_Action item_
All the data must be output exactly as given.
***** Material for this exercise *****
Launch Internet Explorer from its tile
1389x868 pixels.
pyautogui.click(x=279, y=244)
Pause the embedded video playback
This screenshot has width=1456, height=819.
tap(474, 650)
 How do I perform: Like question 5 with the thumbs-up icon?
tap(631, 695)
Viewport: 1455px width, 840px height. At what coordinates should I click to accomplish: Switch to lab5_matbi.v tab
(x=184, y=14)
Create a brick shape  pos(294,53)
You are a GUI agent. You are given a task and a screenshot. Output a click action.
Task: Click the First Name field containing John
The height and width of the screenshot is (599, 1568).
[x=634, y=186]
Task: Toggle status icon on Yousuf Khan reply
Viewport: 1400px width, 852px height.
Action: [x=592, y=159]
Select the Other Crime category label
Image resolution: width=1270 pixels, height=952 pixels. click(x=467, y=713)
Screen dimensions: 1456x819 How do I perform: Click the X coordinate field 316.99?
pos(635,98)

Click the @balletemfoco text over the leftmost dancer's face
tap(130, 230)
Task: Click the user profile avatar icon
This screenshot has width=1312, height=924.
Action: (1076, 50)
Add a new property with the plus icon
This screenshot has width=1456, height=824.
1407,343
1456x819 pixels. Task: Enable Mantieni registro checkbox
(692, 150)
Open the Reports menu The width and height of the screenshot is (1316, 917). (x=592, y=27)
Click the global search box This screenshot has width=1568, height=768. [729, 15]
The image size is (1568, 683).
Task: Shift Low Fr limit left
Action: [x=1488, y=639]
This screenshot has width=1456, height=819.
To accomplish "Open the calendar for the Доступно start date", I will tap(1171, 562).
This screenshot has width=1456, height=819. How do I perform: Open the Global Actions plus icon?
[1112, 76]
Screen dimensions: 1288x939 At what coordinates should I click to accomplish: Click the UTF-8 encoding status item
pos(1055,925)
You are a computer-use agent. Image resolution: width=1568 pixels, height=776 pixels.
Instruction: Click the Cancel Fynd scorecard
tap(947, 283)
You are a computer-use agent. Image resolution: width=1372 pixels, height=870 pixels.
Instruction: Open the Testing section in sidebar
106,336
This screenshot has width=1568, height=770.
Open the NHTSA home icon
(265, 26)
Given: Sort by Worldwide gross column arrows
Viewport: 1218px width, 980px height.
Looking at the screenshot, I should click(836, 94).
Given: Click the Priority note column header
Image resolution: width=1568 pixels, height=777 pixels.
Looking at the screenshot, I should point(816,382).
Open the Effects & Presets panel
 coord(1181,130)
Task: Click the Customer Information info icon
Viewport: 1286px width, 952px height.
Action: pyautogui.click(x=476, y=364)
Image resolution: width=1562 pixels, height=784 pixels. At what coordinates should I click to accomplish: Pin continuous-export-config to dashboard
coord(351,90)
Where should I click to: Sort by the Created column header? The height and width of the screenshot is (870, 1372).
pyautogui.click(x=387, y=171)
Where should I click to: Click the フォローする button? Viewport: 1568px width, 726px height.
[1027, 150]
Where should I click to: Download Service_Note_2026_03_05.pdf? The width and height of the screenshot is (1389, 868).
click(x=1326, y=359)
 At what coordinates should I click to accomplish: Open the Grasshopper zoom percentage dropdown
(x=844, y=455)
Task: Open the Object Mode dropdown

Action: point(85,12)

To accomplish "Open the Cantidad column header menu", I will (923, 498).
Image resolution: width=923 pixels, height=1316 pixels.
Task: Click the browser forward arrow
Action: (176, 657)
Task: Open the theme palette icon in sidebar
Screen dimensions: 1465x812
*****
_Exercise solution_
Launch Internet Explorer from its tile
1389x868 pixels.
pyautogui.click(x=279, y=244)
Pause the embedded video playback
This screenshot has width=1456, height=819.
tap(474, 650)
 How do I perform: Like question 5 with the thumbs-up icon?
tap(631, 695)
Viewport: 1455px width, 840px height. At what coordinates should I click to accomplish: Switch to lab5_matbi.v tab
(x=184, y=14)
Create a brick shape  pos(294,53)
You are a GUI agent. You are given a task and a screenshot. Output a click action.
Task: Click the First Name field containing John
The height and width of the screenshot is (599, 1568).
[x=634, y=186]
Task: Toggle status icon on Yousuf Khan reply
Viewport: 1400px width, 852px height.
Action: [x=592, y=159]
Select the Other Crime category label
Image resolution: width=1270 pixels, height=952 pixels. click(x=467, y=713)
Screen dimensions: 1456x819 How do I perform: Click the X coordinate field 316.99?
pos(635,98)

Click the @balletemfoco text over the leftmost dancer's face
tap(130, 230)
Task: Click the user profile avatar icon
This screenshot has width=1312, height=924.
Action: (1076, 50)
Add a new property with the plus icon
This screenshot has width=1456, height=824.
1407,343
1456x819 pixels. Task: Enable Mantieni registro checkbox
(692, 150)
Open the Reports menu The width and height of the screenshot is (1316, 917). (x=592, y=27)
Click the global search box This screenshot has width=1568, height=768. [729, 15]
The image size is (1568, 683).
Task: Shift Low Fr limit left
Action: [x=1488, y=639]
This screenshot has width=1456, height=819.
To accomplish "Open the calendar for the Доступно start date", I will tap(1171, 562).
This screenshot has width=1456, height=819. How do I perform: Open the Global Actions plus icon?
[1112, 76]
Screen dimensions: 1288x939 At what coordinates should I click to accomplish: Click the UTF-8 encoding status item
pos(1055,925)
You are a computer-use agent. Image resolution: width=1568 pixels, height=776 pixels.
Instruction: Click the Cancel Fynd scorecard
tap(947, 283)
You are a computer-use agent. Image resolution: width=1372 pixels, height=870 pixels.
Instruction: Open the Testing section in sidebar
106,336
This screenshot has width=1568, height=770.
Open the NHTSA home icon
(265, 26)
Given: Sort by Worldwide gross column arrows
Viewport: 1218px width, 980px height.
Looking at the screenshot, I should click(836, 94).
Given: Click the Priority note column header
Image resolution: width=1568 pixels, height=777 pixels.
Looking at the screenshot, I should point(816,382).
Open the Effects & Presets panel
 coord(1181,130)
Task: Click the Customer Information info icon
Viewport: 1286px width, 952px height.
Action: pyautogui.click(x=476, y=364)
Image resolution: width=1562 pixels, height=784 pixels. At what coordinates should I click to accomplish: Pin continuous-export-config to dashboard
coord(351,90)
Where should I click to: Sort by the Created column header? The height and width of the screenshot is (870, 1372).
pyautogui.click(x=387, y=171)
Where should I click to: Click the フォローする button? Viewport: 1568px width, 726px height.
[1027, 150]
Where should I click to: Download Service_Note_2026_03_05.pdf? The width and height of the screenshot is (1389, 868).
click(x=1326, y=359)
 At what coordinates should I click to accomplish: Open the Grasshopper zoom percentage dropdown
(x=844, y=455)
Task: Open the Object Mode dropdown

Action: point(85,12)

To accomplish "Open the Cantidad column header menu", I will (923, 498).
Image resolution: width=923 pixels, height=1316 pixels.
Task: Click the browser forward arrow
Action: (176, 657)
Task: Open the theme palette icon in sidebar
Screen dimensions: 1465x812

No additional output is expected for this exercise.